Alice toma banho com o pai com alguma frequência. Não necessariamente por pudor, mas talvez para preservar um pouco a baixinha, meu marido costuma tomar banho de cueca quando está junto com ela. Na verdade o costume começou quando ela ainda era bebê, e soubemos de um amigo cuja filha acabou apertando, inadvertidamente, o que não devia, causando grande dor no pai. Daí o costume ficou e, até hoje, ele toma banho assim quando ela está junto. Hoje, era eu quem estava tomando banho com ela. "Mãe, porque é que os homens adultos tomam banho de cueca?" "Mmmmm... boa pergunta... o pior é que eu juro que não sei a resposta..." Pega de surpresa, eu não sabia muito o que deveria responder, precisava comprar tempo para pensar numa resposta que não criasse um tabu. "Será que é porque eles sentem muito frio na perereca?" Questionou. A minha gargalhada não teve como ser contida. "Filha, acho que não tomam não... o papai só toma de cueca porque acho que ele fica meio tímido de ficar pelado na frente de meninas." "Mmmmm... talvez..." respondeu a nanica bem pensativa. "É, eu também sou meio tímida. Fico com vergonha de falar com pessoas que eu não conheço. Mas, não ligo de tomar banho pelada com o papai não, tá." E assim ela pareceu satisfeita com a resposta e deu o assunto por encerrado... veremos até quando!

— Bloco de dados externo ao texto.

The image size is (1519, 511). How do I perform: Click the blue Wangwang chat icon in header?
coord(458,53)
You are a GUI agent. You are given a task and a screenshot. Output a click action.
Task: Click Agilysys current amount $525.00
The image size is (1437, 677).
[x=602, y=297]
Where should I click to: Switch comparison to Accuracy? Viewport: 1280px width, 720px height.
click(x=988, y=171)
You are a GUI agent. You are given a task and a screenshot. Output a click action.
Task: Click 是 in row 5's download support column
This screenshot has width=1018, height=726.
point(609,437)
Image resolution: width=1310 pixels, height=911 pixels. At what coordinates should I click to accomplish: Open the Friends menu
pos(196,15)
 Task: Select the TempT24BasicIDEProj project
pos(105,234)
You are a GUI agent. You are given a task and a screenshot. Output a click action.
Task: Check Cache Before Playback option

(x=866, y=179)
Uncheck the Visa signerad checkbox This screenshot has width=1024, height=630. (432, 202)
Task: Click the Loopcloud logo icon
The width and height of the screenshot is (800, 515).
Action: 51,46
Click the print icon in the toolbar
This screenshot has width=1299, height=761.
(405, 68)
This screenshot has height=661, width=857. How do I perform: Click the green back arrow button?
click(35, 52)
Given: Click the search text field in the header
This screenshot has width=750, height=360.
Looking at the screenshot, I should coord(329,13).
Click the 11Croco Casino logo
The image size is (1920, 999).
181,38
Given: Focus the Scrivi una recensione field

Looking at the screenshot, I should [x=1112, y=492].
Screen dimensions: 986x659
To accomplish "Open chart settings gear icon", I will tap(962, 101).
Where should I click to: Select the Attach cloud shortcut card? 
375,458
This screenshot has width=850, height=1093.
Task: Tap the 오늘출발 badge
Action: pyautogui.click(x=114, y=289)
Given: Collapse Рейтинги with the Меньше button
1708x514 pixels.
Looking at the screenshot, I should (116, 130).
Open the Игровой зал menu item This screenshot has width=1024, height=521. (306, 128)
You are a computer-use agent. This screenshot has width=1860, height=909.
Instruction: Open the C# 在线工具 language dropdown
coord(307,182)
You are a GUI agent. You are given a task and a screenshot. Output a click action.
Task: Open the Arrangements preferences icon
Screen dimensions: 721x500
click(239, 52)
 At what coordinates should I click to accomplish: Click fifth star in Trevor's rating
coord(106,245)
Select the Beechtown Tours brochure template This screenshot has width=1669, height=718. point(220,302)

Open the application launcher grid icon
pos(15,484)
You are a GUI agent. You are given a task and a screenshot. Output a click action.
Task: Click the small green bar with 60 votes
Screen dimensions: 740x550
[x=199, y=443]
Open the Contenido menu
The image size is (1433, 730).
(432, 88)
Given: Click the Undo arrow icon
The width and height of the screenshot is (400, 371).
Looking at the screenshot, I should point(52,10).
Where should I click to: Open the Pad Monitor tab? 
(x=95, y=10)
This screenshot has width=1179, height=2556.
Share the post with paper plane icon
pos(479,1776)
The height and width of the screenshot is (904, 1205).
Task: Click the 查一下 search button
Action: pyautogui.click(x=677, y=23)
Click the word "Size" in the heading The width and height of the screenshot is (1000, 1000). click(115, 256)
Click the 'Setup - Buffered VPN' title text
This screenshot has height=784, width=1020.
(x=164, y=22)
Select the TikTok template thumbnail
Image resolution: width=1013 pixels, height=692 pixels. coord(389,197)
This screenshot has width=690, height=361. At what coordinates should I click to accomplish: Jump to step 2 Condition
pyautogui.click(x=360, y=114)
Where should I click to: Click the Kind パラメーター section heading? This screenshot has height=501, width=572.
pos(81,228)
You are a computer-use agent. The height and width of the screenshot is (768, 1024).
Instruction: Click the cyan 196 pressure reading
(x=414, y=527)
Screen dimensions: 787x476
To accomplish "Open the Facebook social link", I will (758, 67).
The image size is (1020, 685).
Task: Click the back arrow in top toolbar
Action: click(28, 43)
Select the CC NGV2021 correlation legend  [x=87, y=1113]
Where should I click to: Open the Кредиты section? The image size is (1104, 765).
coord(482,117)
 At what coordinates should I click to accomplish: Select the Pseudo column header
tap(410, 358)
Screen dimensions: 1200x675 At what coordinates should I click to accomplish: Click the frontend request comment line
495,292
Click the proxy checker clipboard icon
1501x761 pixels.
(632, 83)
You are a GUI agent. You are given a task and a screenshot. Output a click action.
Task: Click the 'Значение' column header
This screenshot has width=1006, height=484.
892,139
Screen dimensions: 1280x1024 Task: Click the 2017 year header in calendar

sábado, 2 de fevereiro de 2013

Pais adotativos

Papo de neta e avó: "Meus pais são adotativos, porque eu vim do espaço! Mentira, meu avô disse que eles me encontraram num cestinho, mas não é verdade. Meus pais não são adotativos. Eu sei disso porque minha mãe encontrou, naquela bagunça HORRENDA*, um livro lindo que contava a história do dia que eu nasci!" Sim, essa é a minha filha não adotativa! * A bagunça HORRENDA a qual ela se refere é, nada mais, do que o quarto dela, que estava um CAOS e foi inteiramente organizado, junto com ela, essa semana!